[Records for locating displayed items]
☆ ☆ ☆ ☆ ☆ ☆ ☆

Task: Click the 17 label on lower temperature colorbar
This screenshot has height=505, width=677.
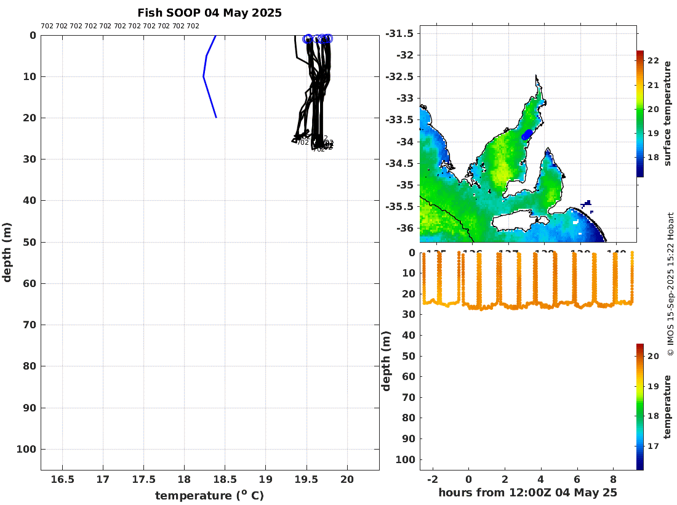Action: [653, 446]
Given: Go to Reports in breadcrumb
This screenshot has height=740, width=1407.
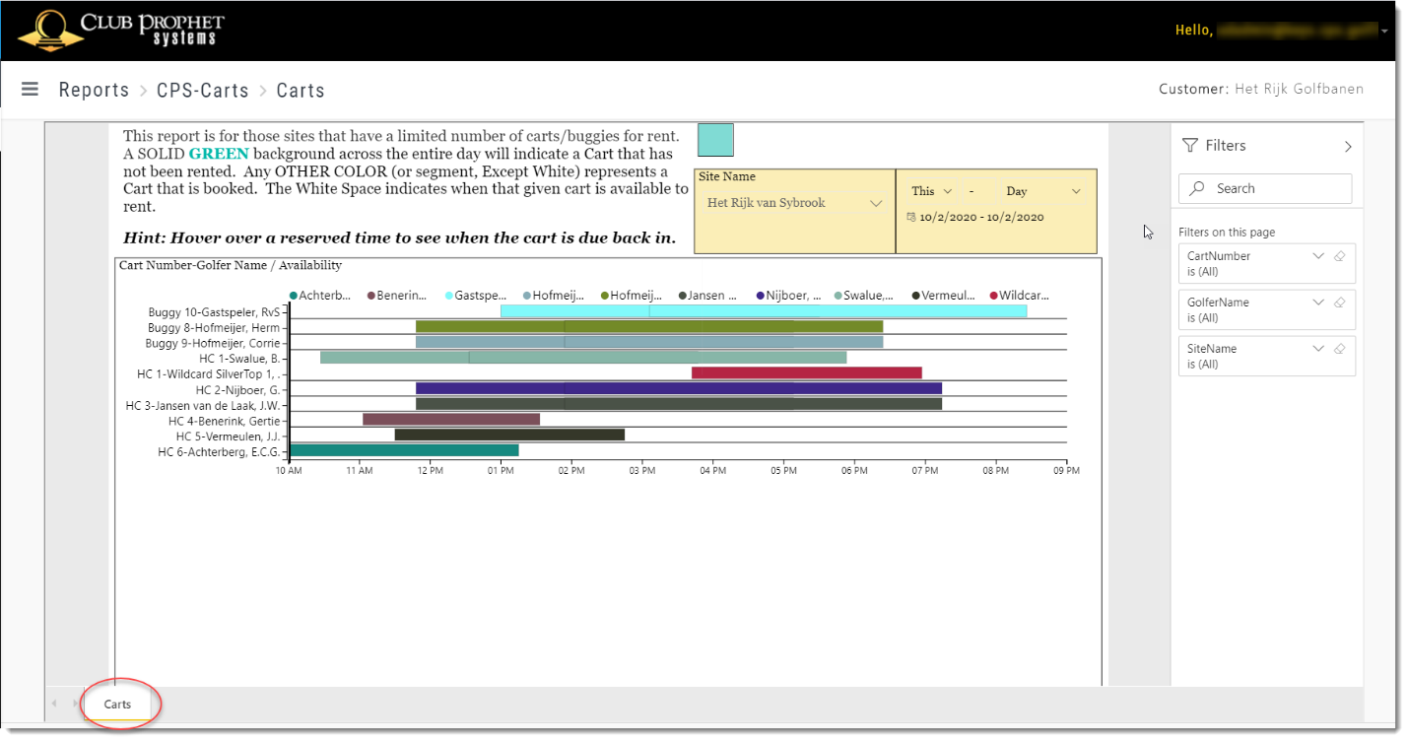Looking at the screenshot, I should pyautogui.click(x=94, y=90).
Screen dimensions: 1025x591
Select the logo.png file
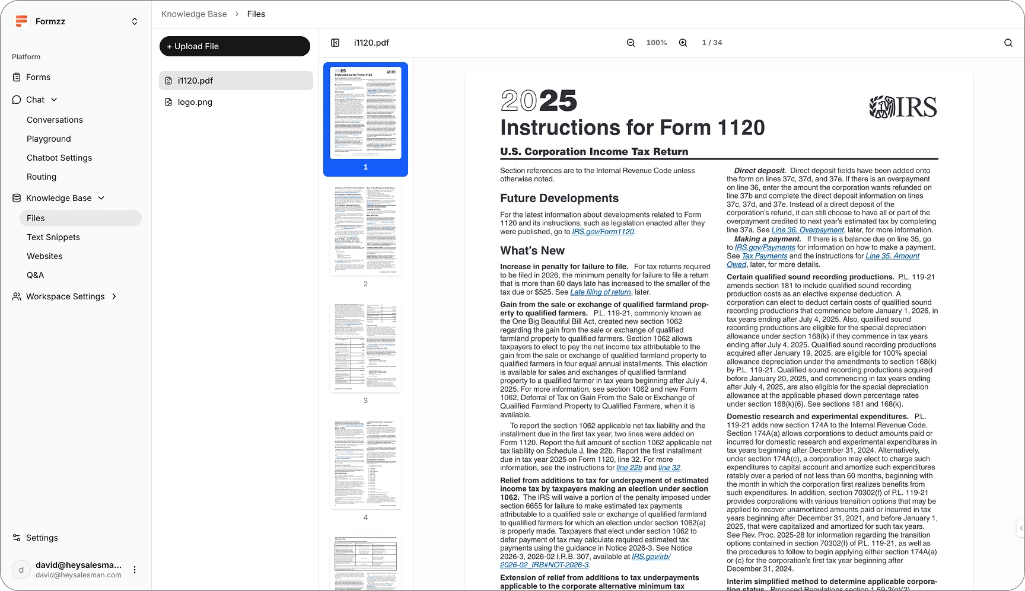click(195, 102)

☆ ☆ ☆ ☆ ☆ ☆ ☆

> **SHORT TASK**
Please lay out everything from the line containing "Given: Go to Reports in breadcrumb" down to the end of the records as a Markdown table with the columns Row and Record line. Skip blank lines and leave the pictures out.

> **SOLUTION TO THIS EXERCISE**
| Row | Record line |
|---|---|
| 1 | Given: Go to Reports in breadcrumb |
| 2 | This screenshot has height=740, width=1407. |
| 3 | Looking at the screenshot, I should pyautogui.click(x=94, y=90). |
| 4 | Screen dimensions: 1025x591 |
| 5 | Select the logo.png file |
| 6 | click(195, 102) |